The Black ecological practices highlighted in this essay offer guidance for constructing an ethico‐political vision that addresses the multiple global crises of the plantation present. These practices are founded upon a basic understanding that ecological care, multispecies kinship, and social justice are fundamental to the development of a human praxis that promotes well‐being. As such, they go beyond theorization and provide some of the “how to's” for realizing this vision. As outlined by authors in Black studies, these practices illuminate the critical role of racial struggle, borne on colonial plantations, in producing a more relational world. Hence, we are dissatisfied with theorizations of the Plantationocene that minimize the ways in which racial politics structure plantation life (both human and nonhuman). Such approaches limit a more nuanced and grounded understanding of the ways that the plantation inflicts socioecological violence as it simultaneously prompts differentiated, multifaceted, and relational ways of being. Sustained attention to race in Plantationocene scholarship is therefore crucial to the conception and practice of socioecological justice and multispecies kinship.
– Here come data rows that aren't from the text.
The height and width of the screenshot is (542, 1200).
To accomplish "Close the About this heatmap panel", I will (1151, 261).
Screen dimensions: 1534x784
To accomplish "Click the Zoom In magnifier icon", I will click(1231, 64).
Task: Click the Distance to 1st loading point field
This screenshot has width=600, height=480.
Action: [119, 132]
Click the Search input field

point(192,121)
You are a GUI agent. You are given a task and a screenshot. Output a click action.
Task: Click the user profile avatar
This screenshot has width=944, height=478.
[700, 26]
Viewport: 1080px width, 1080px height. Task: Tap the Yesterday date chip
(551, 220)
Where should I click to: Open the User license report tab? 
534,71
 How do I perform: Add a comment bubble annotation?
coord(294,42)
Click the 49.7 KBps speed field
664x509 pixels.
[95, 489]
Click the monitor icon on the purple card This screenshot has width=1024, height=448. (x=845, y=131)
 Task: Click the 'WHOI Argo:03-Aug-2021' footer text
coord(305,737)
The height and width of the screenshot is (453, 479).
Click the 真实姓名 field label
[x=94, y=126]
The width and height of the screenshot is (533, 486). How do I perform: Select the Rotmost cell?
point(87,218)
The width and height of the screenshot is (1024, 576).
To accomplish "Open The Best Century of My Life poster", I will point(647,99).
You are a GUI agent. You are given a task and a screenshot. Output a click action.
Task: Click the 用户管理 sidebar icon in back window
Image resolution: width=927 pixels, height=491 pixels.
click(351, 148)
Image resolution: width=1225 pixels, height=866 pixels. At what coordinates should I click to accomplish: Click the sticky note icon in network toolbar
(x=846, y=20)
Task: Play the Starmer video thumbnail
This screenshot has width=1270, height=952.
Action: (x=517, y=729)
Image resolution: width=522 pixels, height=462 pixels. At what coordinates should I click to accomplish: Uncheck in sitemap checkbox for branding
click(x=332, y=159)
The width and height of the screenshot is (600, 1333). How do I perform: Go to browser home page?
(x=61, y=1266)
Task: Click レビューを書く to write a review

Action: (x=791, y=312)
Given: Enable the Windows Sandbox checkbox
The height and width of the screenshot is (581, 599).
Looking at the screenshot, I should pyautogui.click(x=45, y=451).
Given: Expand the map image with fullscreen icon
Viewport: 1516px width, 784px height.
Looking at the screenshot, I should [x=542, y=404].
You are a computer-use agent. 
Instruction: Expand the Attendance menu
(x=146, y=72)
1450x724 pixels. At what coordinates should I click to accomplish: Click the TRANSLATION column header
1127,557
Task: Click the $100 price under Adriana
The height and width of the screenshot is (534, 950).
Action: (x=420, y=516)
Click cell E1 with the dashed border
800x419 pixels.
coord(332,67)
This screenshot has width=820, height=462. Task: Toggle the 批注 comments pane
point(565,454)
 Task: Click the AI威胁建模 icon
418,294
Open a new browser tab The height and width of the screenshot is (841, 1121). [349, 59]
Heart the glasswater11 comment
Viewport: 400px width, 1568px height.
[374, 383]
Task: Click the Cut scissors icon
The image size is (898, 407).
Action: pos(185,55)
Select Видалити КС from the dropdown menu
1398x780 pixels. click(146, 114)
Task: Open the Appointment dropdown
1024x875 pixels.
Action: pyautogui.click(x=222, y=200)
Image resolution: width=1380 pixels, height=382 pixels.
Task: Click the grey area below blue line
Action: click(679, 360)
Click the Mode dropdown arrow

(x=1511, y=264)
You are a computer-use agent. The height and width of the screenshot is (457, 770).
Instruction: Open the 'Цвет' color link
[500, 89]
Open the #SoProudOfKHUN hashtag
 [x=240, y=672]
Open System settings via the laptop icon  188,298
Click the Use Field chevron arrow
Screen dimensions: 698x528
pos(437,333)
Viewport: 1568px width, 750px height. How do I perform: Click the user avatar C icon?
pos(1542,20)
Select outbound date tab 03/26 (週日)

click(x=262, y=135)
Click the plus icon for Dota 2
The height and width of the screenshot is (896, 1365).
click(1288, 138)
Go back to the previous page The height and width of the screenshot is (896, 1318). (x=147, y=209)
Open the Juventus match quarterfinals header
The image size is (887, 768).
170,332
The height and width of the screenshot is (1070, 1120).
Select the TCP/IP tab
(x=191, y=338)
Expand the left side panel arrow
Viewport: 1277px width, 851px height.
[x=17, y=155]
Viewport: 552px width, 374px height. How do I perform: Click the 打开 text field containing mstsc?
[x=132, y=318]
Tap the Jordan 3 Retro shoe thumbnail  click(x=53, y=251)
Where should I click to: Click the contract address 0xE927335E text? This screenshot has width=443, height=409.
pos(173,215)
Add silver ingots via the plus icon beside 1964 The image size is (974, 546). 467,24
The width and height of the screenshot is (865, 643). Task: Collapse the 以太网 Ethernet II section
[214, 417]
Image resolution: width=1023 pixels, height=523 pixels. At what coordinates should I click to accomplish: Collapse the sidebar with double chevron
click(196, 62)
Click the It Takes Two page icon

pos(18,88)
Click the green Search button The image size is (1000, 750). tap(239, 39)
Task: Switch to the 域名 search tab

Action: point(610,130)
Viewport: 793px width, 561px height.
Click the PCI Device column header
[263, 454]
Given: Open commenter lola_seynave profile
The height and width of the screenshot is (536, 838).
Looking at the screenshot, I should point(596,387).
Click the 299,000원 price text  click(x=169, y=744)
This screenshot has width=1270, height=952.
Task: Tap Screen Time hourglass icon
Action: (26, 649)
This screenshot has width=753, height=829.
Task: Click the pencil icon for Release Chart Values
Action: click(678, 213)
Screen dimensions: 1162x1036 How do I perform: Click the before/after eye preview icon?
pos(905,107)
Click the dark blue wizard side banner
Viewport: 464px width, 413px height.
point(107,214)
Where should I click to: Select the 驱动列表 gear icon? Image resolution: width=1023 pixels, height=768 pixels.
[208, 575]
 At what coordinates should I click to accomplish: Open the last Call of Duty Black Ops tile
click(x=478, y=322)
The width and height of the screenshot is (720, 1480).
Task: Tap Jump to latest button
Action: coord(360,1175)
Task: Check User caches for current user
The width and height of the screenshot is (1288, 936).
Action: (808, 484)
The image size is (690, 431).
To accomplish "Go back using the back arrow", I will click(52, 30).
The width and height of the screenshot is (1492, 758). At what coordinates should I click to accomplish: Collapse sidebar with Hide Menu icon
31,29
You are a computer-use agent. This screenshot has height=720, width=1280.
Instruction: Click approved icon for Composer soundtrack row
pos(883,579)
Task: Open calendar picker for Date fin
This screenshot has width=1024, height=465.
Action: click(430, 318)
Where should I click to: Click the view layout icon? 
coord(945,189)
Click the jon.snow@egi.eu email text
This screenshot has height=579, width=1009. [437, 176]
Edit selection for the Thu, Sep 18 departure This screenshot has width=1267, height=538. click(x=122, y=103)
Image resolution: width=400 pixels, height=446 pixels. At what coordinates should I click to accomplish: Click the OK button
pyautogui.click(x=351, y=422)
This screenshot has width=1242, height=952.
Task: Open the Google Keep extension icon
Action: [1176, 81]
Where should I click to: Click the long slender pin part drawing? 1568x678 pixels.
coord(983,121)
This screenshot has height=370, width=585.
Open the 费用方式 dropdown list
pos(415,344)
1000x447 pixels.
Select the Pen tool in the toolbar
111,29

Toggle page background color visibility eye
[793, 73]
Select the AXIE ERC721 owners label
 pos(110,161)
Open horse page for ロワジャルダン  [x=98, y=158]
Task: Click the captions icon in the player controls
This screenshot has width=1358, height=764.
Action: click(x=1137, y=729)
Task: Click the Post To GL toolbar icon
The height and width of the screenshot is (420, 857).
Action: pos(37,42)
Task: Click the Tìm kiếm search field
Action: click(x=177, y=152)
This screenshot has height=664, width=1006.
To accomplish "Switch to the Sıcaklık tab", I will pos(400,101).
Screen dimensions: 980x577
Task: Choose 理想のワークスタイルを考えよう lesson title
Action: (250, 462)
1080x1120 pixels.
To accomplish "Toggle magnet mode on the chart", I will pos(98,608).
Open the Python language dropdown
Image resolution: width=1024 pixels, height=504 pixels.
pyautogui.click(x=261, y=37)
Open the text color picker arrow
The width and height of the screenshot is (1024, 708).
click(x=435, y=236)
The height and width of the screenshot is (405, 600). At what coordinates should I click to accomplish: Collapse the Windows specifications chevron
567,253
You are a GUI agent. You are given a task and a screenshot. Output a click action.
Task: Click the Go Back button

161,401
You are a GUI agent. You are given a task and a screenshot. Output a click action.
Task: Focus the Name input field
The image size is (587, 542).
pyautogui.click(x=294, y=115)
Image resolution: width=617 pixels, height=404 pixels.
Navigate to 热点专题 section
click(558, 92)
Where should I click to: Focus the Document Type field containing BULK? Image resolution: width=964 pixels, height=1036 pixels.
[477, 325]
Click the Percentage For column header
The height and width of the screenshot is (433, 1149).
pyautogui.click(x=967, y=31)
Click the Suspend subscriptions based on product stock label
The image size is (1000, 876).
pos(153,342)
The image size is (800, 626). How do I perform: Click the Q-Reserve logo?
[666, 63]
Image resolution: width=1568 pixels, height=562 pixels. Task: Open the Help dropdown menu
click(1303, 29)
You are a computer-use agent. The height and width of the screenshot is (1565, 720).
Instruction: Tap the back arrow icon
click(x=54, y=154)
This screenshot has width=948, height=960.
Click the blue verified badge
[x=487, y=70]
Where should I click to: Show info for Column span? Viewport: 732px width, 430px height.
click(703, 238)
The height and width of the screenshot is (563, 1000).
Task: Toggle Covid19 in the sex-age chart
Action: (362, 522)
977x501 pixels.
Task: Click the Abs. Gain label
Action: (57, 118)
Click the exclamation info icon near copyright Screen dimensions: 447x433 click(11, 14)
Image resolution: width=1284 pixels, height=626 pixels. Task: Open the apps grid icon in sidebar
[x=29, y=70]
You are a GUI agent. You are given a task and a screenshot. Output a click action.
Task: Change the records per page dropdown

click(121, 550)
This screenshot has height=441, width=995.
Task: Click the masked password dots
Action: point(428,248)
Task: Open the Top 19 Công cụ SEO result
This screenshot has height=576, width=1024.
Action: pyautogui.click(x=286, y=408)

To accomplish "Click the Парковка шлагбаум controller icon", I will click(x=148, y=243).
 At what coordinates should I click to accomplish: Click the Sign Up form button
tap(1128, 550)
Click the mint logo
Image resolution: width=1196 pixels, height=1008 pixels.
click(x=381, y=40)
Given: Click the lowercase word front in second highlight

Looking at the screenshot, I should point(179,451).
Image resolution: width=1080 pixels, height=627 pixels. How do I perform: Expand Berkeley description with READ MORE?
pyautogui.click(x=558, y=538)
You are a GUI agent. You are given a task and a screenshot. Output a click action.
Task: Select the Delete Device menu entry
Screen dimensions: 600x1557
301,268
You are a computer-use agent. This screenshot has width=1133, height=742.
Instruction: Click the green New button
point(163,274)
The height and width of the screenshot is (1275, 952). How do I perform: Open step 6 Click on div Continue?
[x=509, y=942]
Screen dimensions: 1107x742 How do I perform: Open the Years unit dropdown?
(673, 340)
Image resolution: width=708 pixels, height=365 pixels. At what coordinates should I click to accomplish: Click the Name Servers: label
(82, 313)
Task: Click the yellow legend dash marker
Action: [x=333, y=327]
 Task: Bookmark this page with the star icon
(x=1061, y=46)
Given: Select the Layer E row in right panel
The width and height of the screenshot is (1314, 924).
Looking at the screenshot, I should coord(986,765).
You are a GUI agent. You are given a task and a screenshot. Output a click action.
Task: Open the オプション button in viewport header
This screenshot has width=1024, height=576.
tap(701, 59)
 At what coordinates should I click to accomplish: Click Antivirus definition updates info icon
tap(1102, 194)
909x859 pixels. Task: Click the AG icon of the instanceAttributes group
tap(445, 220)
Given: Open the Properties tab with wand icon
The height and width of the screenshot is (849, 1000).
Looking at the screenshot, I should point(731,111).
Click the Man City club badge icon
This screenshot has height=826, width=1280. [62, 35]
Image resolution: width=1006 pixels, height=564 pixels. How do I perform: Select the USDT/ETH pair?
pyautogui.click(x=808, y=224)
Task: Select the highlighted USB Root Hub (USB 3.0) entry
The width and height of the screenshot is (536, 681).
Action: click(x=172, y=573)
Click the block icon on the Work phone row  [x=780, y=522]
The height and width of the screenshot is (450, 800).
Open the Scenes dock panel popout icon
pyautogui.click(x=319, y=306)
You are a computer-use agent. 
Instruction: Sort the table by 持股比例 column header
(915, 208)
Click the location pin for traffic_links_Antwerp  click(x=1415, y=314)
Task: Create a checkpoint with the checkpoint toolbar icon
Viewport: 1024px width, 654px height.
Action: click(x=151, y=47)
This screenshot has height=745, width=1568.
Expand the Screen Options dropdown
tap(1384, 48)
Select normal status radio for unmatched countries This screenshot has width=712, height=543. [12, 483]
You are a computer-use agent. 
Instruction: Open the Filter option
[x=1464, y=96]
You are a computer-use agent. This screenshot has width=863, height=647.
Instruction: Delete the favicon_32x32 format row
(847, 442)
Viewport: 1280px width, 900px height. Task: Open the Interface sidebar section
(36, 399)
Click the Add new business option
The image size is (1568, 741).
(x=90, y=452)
Thus, we acknowledge the need for a radical awareness of the plantation's role in producing global environmental change. However, an interest in ecological ethics must not overshadow attention to the dynamics of power (racial, gender, sexual, or otherwise). The destructive impacts of these processes stem, in no small part, from nature‐society dualisms. In the quest to dismantle this binary logic, we must recognize the numerous Black, Brown, and Indigenous peoples who have, for many years, advanced non‐binary conceptions of the human–nonhuman relationship.
Authors in nature‐society disciplines would do well to seek guidance from scholars and organic intellectuals from these groups in finding alternative ways of living in relation. For example, scholarship in Black studies shows that fostering relational modes of being demands that narratives of social and ecological death, decay, and destruction must be emphasized and also further understood as fertile ground containing possibilities for life, wellness, and wholeness emerging from collective struggle. Moreover, an examination of Black plantation ecologies reveals the necessity of vision (or theorization) as well as everyday practice (e.g., reflexivity, self‐discovery, creativity, solidarity work, etc.) in making kin. This often involves breeches of power as norms, rules, and law must be transgressed. Thus, taking risks and striving collectively is necessary for cultivating relationships across difference.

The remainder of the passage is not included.